|Date opened||April 1, 1988|
|Location||237 Unity Road East, Caledonia, Haldimand County, Ontario, Canada|
|Land area||33 acres (130,000 m2)|
|Number of species||25|
|Owner||Mark and Rhonda Killman|
Killman Zoo is located approximately 4 kilometres or 2.5 miles north of Caledonia in Haldimand County, Ontario, Canada. It was opened on April 1, 1988, as a natural progression of the Killman's Wildlife Sanctuary.
This rural zoo is located 2 kilometres or 1.2 miles east of Highway 6 at 237 Unity Road East. It is a privately owned and operated zoo using 9 acres (36,000 m2) of trails on a property spanning 33 acres (130,000 m2). There are gift shops and picnic facilities; which allow guests to eat pre-packaged food at the zoo. Tamer animals like dwarf goats and baboons can be petted by people of all ages at the special petting zoo portion of the attraction. People with wheelchairs are able to access the sights with wheelchair-accessible trails.
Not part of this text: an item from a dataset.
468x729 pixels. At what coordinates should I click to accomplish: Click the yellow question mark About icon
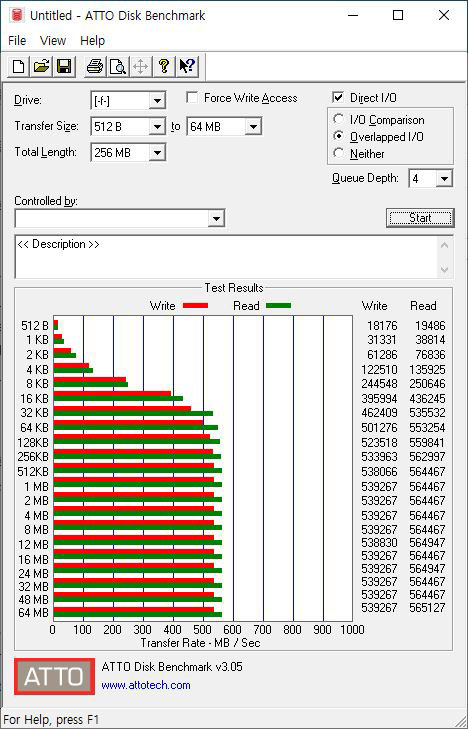tap(164, 66)
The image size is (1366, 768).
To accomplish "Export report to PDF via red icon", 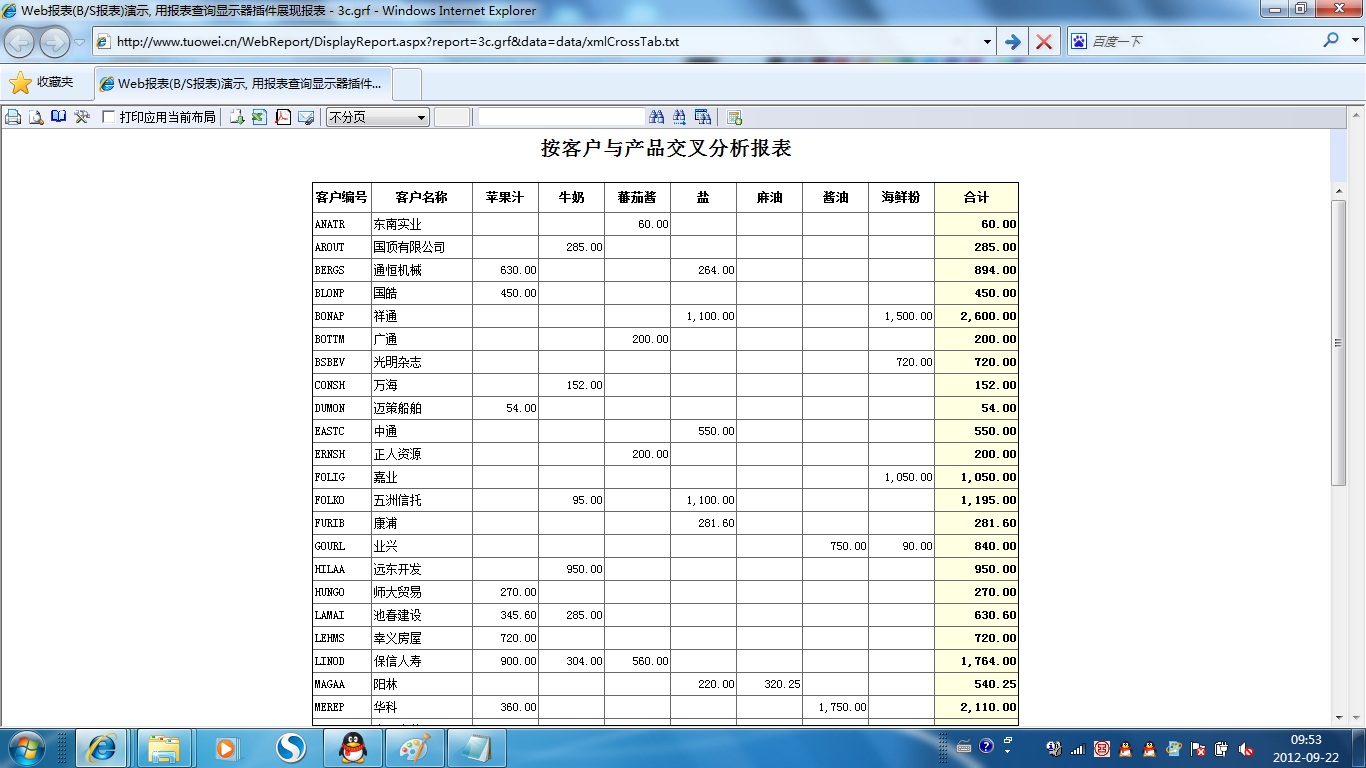I will point(283,117).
The Killman family that operates the zoo are descended from the Seneca, Onandaga and Mohawk Tribes of the Canadian First Nations. An adult ticket costs nearly $15 plus HST while a child's ticket costs around $8 plus HST. The zoo is an ongoing project and expansion is commonly taking place
The Killman Zoo has long been criticized by respected animal protection organizations such as the World Society for the Protection of Animals (WSPA). Is there such a thing as "natural progression" from animal sanctuary and refuge to a roadside tourist attraction? Photographs taken by visitors detail barren conditions and small, questionably built enclosures. The lives of the animals appear devoid of mental stimulation and proper physical exercise.
In Ontario it is legal for anyone to breed, buy and sell an exotic animal. WSPA says that "Ontario remains the only province yet to licence the keeping of exotic wildlife. This means that anyone regardless of experience, expertise or financing can start a zoo or keep a tiger, lion or venomous snake as a pet." ZOOCHECK Canada detailed the plight of the animals at the Killman Zoo in 2008 in a comprehensive review which included the following:
"Most cages are completely barren of species-specific cage furnishings, and offer only wooden resting platforms and, often inappropriately sized, decaying wooden dens. Most of the animals do not have adequate pools for bathing. For the most part, the animals appeared lethargic, many were obese and lacked good muscle tone. At least six cats were observed to be actively engaged in stereotypies, pacing for the duration of the inspection. Pacing pathways inside the cages are evidence of problematic pacing issues."